Numbers at southern prime markets appear to have retreated back from the spike in yardings earlier this month, but has it has thus far failed to inspire any real positive signs for producers, with prices erratic at best, amidst a continuing stream of plainer cattle.

The only relatively positive sign at last week’s sales have been for better lines of younger cattle, which is in line with reports that trade and processor buyers are becoming increasing selective in their bidding.

In SA, large numbers of pastoral cattle are being trucked south and offloaded in saleyards which are already under pressure due to depleted local paddock conditions.

Large consignments of cows and calves, as well as cull cows, are delivering minimal returns for station vendors, many of whom are being forced to clear stock due to a lack of water rather than feed shortages. Truckloads of station cattle have been consigned to the South Australian Livestock Exchange north of Adelaide, where the poorest lightweight cows have sold below 50c/kg liveweight.

The more assured cattle districts in SA’s South East are also feeling the pinch. With limited rainfall being recorded since early spring, normally valuable lucerne stands are struggling to cope with the prolonged dry conditions. Even the generally reliable Adelaide Hills and Fleurieu Peninsula is all but exhausted of feed.

Adelaide Hills independent agent Jeff Emms says a below-par winter in many districts has exacerbated the dry spring and summer conditions.

“We lost store buyers from the market last winter,” Mr Emms said.

“They started to peel-off in June – they stopped attending sales and that lack of store stock enquiry was very difficult to handle.

“It’s the first time in a number of years that it’s been dry on such a widespread scale.”

Mr Emms said pastoral cattle (local term for cattle from South Australia’s extensive grazing areas further north) were causing market headaches, with poor seasonal conditions in the north coinciding extremely weak restocker demand in the south.

“Prices for those lines of station breeding stock have just collapsed,” he said.

“A well-bred cow in forward store condition isn’t worth much more than $400, which is a shame to see.”

“We’re not used to those prices because we’ve had a pretty good run of it in recent years.”

Mr Emms said even the best cow/calf units had copped a whack, with prices retreating from $1400 a unit to $800-$900.

And while current seasonal conditions have been very difficult, he believes more uncertainty looms as producers look to feed their cattle in autumn and winter.

“Last year, because of the cold winter and generally dry conditions, we went through the previous year’s hay pretty quickly and started buying hay again in August,” he said.

 “Talking to producers, the average hay cut was 20-50 per cent below a normal year, the tonnage just disappeared.

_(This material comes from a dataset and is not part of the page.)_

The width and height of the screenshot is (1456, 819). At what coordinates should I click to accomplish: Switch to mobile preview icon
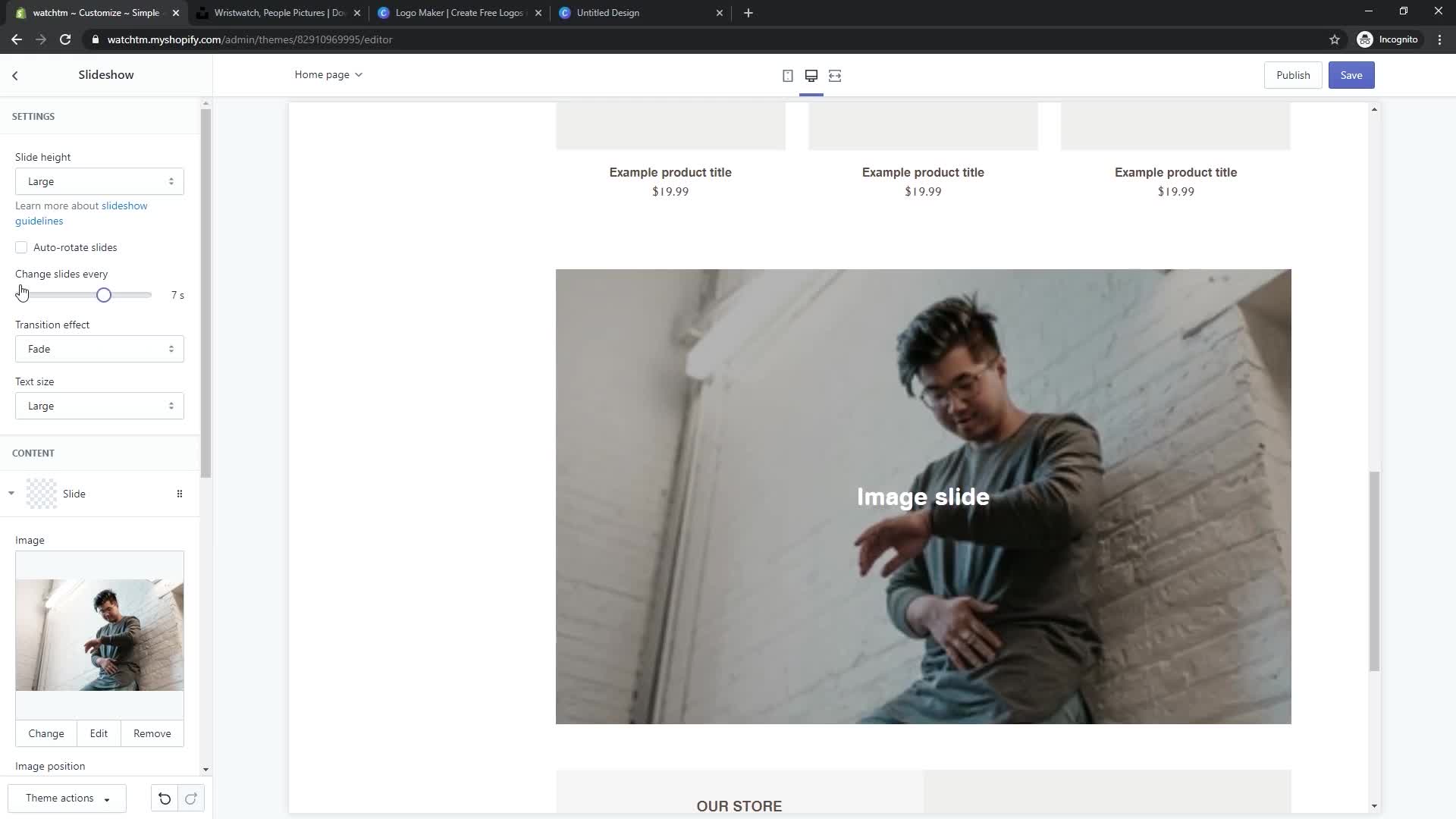pos(788,76)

It’s now at a premium, with a lot cereal hay making $100 a roll.”

“Taking that in account, I’m really not sure what we’re going to do to feed our stock in the winter months.”

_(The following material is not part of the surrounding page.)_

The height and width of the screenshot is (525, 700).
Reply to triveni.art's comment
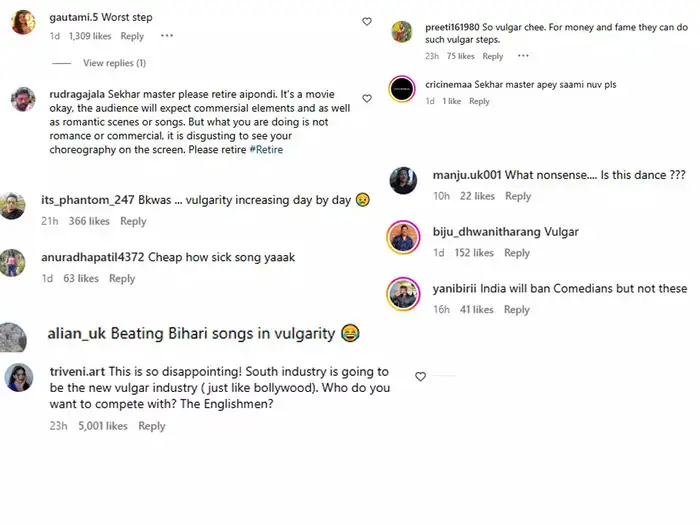tap(152, 426)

Another independent agent, Kym Endersby, said the absence of restocker competition in the cattle had seen prices drop.

“Processors and lotfeeders have been able to bring the prices back because there’s just been no paddock competition,” he said.

Based at Mount Compass on the Fleurieu Peninsula where his company Prostock hosts a weekly independent agents cattle sale, Mr Endersby said despite the tough seasonal conditions, there had been no marked increase in yardings.

“We just haven’t had any summer rain – not even the normal stormy stuff which can give us a bit of quick green pick,” he said.

And the longer the dry lingers, the bigger the anticipated impact will be on the market.

“I’m expecting there to be a widening gap between prices for stores and prime cattle, especially given the poor quality of the cattle coming out of the pastoral zone now,” Mr Endersby said.

“If things keep going the way they are and the dry continues, I’d think that gap between stores and fat cattle could be huge.

“There’s likely to be a reward for those producers who are able to finish their cattle well and are prepared to spend some money in doing that – and rightly so in these conditions.”

At last week’s Mt Compass sale, Mr Endersby said feedlot enquiry was operating at 150-165c/kg.

“That was a bit stronger than last week, but feeders can still make money buying at that sort of rate.”

Given the longer-term feed uncertainty, it is little surprise that cows have been the most exposed to weaker prices. Looking at figures recorded by MLA’s National Livestock Reporting Service, indicator prices for cows of about 180c/kg carcase weight are a very long way behind average rates closer to 270c/kg cwt that was being paid just 12 months ago.

While the bumpy market ride will continue for as long as vendors continue to offload cattle, it is hoped that more stable numbers in autumn might provide some solid footing for prices to being to recover.